--- begin ---

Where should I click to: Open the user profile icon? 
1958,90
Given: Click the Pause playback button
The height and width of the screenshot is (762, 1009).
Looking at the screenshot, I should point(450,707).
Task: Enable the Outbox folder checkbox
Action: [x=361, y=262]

--- end ---

Could you rewrite the records above with "Pause playback" replaced by "Stop playback" and everything else left unchanged?

Where should I click to: Open the user profile icon? 
1958,90
Given: Click the Stop playback button
The height and width of the screenshot is (762, 1009).
Looking at the screenshot, I should point(450,707).
Task: Enable the Outbox folder checkbox
Action: [x=361, y=262]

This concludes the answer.